Not enough dish soap.. and other stuff too


----------



## Big Shoe (Jun 16, 2008)

Their is no rhyme or reason. **it happens. After 40yrs I still can't figure it out.


----------



## Sir Mixalot (Jan 6, 2008)

They're there to let you know that you need to do one more tight skim. :whistling


----------



## blacktop (Oct 28, 2012)

That will always happen over paint. Primer the area first . It will cut the bubbles down.


----------



## Metro M & L (Jun 3, 2009)

If the water cant soak in it has to come out, by bubbling.


----------



## blacktop (Oct 28, 2012)

Metro M & L said:


> If the water cant soak in it has to come out, by bubbling.

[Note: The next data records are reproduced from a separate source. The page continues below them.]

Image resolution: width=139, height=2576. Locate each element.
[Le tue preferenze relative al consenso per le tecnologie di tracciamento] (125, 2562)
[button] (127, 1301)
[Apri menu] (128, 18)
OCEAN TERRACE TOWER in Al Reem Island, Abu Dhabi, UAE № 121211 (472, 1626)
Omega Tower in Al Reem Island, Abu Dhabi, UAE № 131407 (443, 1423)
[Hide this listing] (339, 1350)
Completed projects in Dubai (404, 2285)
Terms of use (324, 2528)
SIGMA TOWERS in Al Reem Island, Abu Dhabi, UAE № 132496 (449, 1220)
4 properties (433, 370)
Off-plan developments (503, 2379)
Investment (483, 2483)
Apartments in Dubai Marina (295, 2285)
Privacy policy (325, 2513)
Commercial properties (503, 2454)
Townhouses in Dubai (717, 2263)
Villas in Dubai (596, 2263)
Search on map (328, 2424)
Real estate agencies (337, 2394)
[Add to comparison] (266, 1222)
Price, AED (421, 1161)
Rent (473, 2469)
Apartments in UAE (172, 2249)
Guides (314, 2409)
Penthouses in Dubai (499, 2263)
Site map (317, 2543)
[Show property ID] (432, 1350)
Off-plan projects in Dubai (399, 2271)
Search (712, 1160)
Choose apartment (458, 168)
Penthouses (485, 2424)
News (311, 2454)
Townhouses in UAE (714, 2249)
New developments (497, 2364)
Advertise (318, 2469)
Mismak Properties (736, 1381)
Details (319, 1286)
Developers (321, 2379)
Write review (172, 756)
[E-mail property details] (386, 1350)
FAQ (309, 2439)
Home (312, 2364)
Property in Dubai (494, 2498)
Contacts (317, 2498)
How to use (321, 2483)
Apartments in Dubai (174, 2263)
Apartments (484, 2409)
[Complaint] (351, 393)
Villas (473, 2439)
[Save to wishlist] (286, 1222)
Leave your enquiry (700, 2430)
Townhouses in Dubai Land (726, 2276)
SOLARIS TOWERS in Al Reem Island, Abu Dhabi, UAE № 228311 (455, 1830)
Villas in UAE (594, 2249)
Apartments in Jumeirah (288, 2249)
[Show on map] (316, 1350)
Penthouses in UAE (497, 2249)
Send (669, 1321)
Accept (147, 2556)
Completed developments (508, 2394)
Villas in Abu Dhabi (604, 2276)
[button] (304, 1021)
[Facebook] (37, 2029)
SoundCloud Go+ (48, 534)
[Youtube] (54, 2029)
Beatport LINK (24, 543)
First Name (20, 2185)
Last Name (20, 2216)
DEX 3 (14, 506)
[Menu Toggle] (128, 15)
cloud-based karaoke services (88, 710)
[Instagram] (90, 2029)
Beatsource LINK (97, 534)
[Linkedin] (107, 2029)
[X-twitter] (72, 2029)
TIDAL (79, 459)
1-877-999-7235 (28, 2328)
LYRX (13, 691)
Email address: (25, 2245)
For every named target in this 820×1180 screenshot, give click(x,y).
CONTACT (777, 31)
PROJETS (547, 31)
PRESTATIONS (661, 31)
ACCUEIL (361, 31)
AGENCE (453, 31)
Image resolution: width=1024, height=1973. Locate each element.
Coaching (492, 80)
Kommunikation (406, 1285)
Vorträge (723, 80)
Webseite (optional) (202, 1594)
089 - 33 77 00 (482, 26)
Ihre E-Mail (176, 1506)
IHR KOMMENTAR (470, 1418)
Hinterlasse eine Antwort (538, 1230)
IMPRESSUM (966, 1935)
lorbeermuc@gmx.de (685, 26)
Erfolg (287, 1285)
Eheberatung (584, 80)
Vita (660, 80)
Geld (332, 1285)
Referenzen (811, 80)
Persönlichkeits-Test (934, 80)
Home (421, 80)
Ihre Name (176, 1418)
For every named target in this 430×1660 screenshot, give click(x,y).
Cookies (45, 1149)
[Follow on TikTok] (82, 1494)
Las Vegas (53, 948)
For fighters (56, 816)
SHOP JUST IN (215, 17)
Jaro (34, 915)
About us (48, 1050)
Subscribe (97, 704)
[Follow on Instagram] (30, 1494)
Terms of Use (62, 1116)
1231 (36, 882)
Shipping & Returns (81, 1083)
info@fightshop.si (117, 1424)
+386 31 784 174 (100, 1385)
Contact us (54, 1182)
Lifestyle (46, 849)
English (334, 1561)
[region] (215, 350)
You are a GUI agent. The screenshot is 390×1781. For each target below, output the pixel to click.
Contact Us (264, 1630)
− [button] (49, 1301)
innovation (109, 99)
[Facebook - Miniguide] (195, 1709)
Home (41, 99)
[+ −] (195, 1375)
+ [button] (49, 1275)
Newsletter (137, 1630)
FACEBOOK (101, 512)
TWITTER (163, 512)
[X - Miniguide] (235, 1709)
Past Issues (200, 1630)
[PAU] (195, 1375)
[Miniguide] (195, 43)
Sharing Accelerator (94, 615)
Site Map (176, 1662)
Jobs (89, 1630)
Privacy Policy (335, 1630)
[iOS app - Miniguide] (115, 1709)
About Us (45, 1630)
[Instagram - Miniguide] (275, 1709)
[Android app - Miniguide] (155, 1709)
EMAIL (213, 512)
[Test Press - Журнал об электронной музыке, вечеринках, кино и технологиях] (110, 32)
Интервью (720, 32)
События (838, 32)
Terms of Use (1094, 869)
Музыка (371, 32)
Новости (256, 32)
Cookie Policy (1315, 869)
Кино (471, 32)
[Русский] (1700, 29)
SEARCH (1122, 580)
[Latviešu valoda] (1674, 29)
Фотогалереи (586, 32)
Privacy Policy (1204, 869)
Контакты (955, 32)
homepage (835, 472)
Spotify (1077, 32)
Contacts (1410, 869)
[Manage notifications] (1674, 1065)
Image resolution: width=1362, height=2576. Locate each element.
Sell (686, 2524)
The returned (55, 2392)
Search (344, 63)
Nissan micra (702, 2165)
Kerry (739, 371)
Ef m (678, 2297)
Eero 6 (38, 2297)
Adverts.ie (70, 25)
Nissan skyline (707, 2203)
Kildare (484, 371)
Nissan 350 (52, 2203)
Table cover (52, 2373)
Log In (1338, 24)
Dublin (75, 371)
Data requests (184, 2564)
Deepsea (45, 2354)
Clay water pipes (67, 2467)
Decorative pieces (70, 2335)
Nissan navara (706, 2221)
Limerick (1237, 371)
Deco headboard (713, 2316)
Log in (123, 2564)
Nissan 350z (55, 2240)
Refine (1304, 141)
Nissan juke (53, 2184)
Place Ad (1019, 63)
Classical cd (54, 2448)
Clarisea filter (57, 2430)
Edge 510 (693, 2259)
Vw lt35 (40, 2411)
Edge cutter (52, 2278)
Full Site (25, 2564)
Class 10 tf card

Drying from the outside in?


----------



## asbestos (Mar 22, 2006)

I think it does that in direct proportion to how much time you have to get it done. Less time=more bubbles. 
Another theory is they show up like drag marks, if you are in a good mood they will happen it will piss you off, If you are already annoyed they will just make is worse. 
They also never show up if you are going to do a texture that will cover them.


----------



## icerock drywall (Aug 16, 2012)

it will bubble on a full moon ...when high tide is at its peek


----------



## bmitch1 (Feb 16, 2014)

Metro M & L said:


> If the water cant soak in it has to come out, by bubbling.


I'm with ya metro ml.since mud is 50% water it needs to penetrate the surface its applied on.it dos'nt matter whether its a painted surface or cement board the moisture has no place to go and you'll have the same result.once your patch job is dry you have to depend on that material to absorb the moisture from your finishing coats till the air pockets disappear.


----------



## Big Shoe (Jun 16, 2008)

Guys, we get bubbles on new drywall too .........No paint. I'll never forget a house we did 10-12 yrs ago. Level 5. A gazillion bubbles. All new board.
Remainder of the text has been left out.